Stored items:
####################
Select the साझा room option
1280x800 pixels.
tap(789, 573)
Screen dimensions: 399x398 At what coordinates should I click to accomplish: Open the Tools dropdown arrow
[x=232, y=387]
####################
Copy out the data above, word for word.

# [RESULT]
Select the साझा room option
1280x800 pixels.
tap(789, 573)
Screen dimensions: 399x398 At what coordinates should I click to accomplish: Open the Tools dropdown arrow
[x=232, y=387]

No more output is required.